Sunday, June 17, 2012

Shake Storage Layer

Summary: Shake maintains metadata as the build progresses. This metadata must remain up to date and consistent even if the process is killed. This post describes my new strategy for doing that.

Shake is an advanced build system, and in common with nearly all advanced build systems, it maintains extra metadata about rules - when the rule was last run, what the dependencies were, how long it took etc. If the metadata associated with a rule is not available, the rule must be rerun, which is often expensive. Any build system is likely to be interrupted on a regular basis - both due to failing rules (compile errors) and the user aborting a build. As a result, it is important that the metadata is robustly stored to disk as soon as it is produced.

In this post, I outline the old solution to maintaining metadata, along with the new solution available in shake-0.3, which I just released. The new solution has a number of benefits:

  • Reduces time loading/saving metadata by up to 75%. In practice this is unlikely to make a significant difference unless no rules need running.
  • Exceptions at any point will not cause file handles to be left open.
  • Previously there were very small windows where if the process died suddenly all metadata would be corrupted. These have been eliminated.
  • I removed all knowledge of the build system from the storage layer, making it properly decoupled.

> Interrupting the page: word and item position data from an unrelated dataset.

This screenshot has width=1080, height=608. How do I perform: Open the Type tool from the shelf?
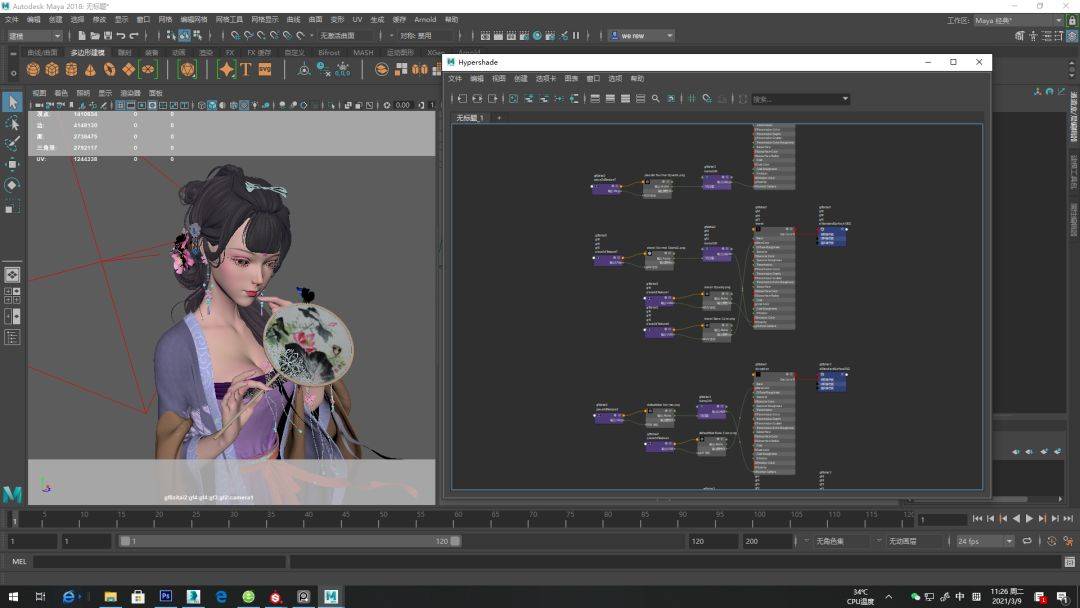click(244, 70)
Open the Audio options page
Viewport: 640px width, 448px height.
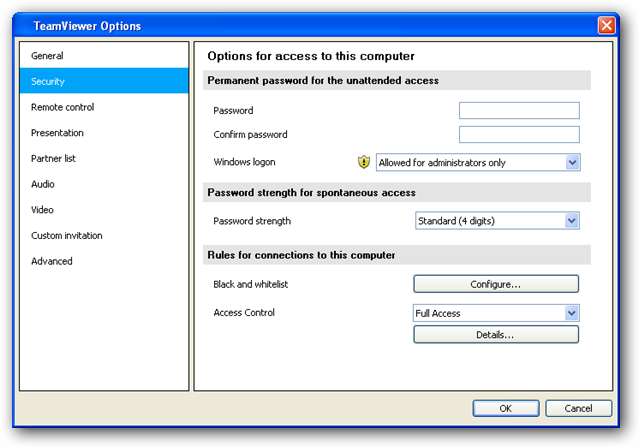43,184
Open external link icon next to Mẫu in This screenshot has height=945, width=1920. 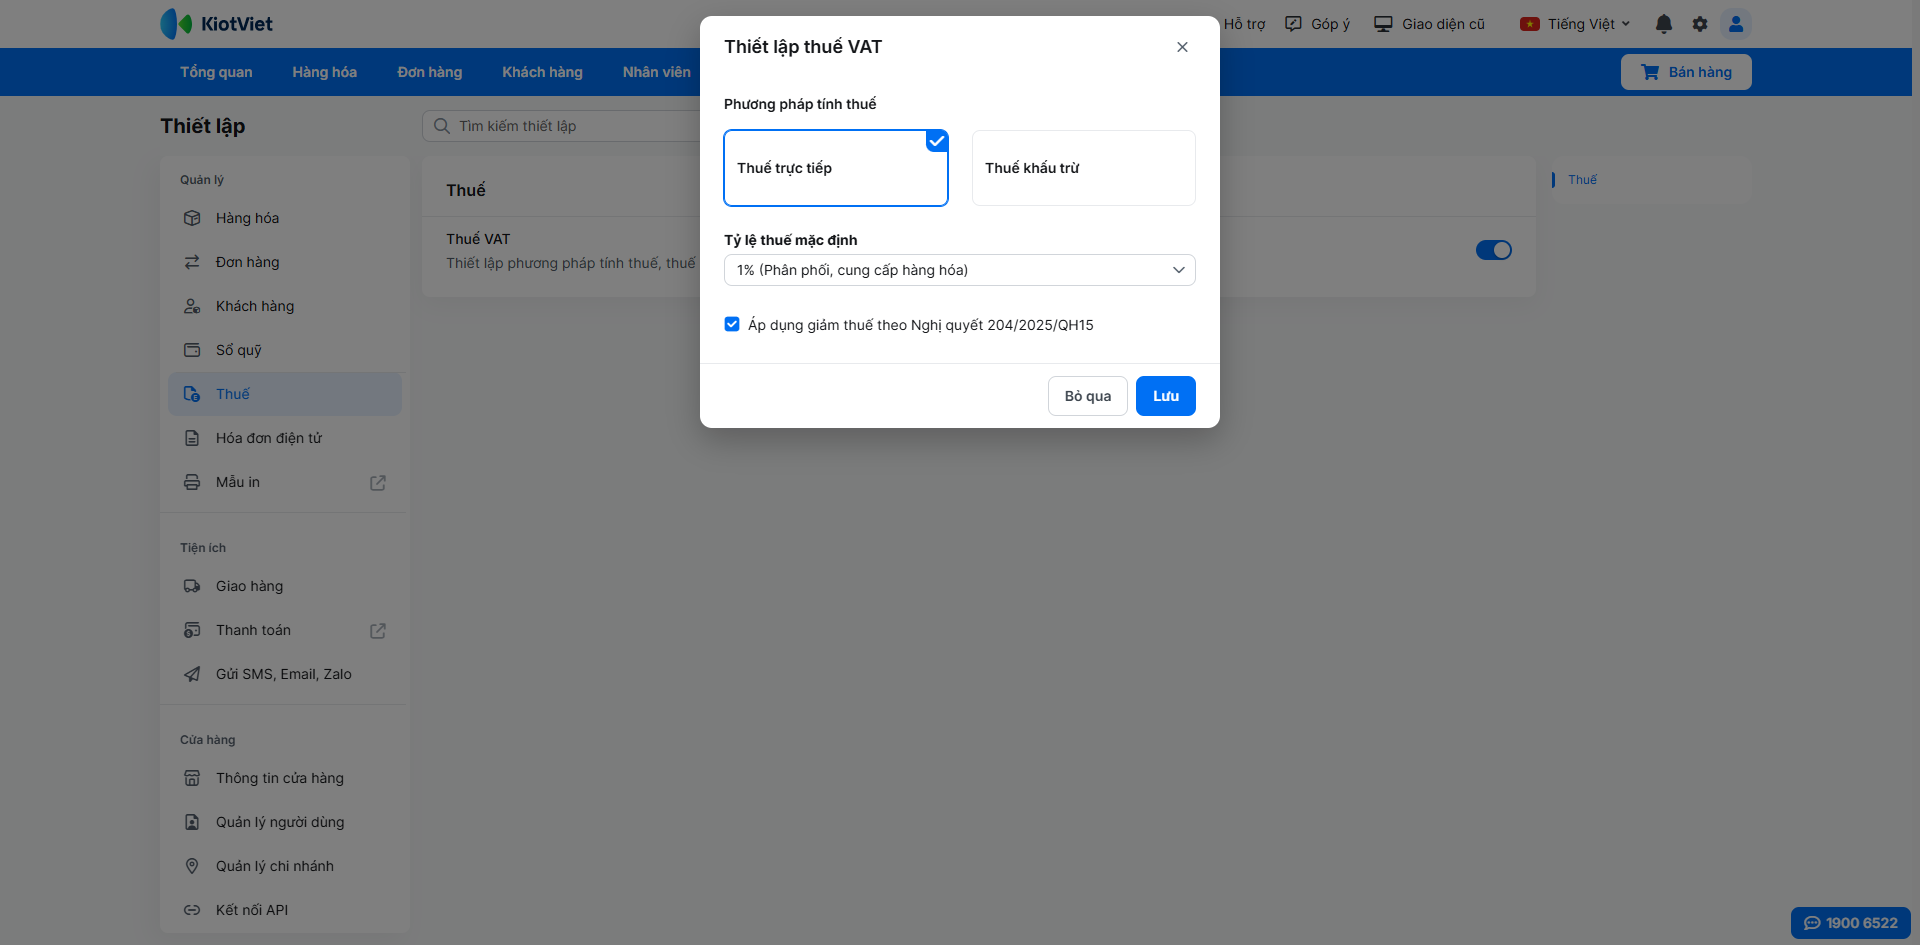(x=378, y=483)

Most of these improvements have been driven by people using Shake in new ways. When used as a replacement for Make, with one invocation per run, many of these issues are theoretical. Now people are running Shake in background threads and forcibly killing and restarting it on a regular basis, these issues can be observed in practice. However, the improvements will benefit everyone.

The Old Solution

The old solution has remained basically the same since the very first version of Shake, over three years ago. Shake maintains two files - the database contains the metadata, while the journal contains a list of metadata updates that can be appended to. The sequence of steps is:

  • Load the database
  • If the journal exists then:
    • Replay the journal into the database
    • Save the database
    • Delete the journal
  • Run the build, storing any updates to the journal
  • Save the database
  • Delete the journal

This solution works well, but has a couple of flaws. Whenever we save the database, if it gets corrupted half-way through, we lose the entire database, causing the build to start from scratch. Another problem is that if we are building nothing, we read in all the metadata, then write it all out again with only one single modification (incrementing the build time step). Since serialisation takes 3x longer than deserialisation (in benchmarks on the Shake metadata) about 75% of the time associated with the metadata is wasted. Even when we have made many updates, the data is already stored in the journal, so rewriting the database is not strictly necessary.

The New Solution

The new solution keeps a single database, containing a list of key/value pairs, which can be appended to. At certain points a backup file is made, simply a copy of an existing database. The sequence of steps is:

  • If the backup file exists, delete the database and use the backup file
  • Read all records from the database
  • Put the records into a Map
  • If the Map is significantly smaller than the number of records then
    • Rename the database to the backup
    • Resave the database
    • Delete the backup
  • Run the build, storing any updates to the database

In this method we never save the data after a successful run, but just close the file handles. The database accumulates key/value pairs, but only the last value associated with any key in the database is useful - earlier values are ignored. At some point the database will contain a significant number of keys that are no longer useful, and at that point we rewrite the database, taking care to make a backup before starting.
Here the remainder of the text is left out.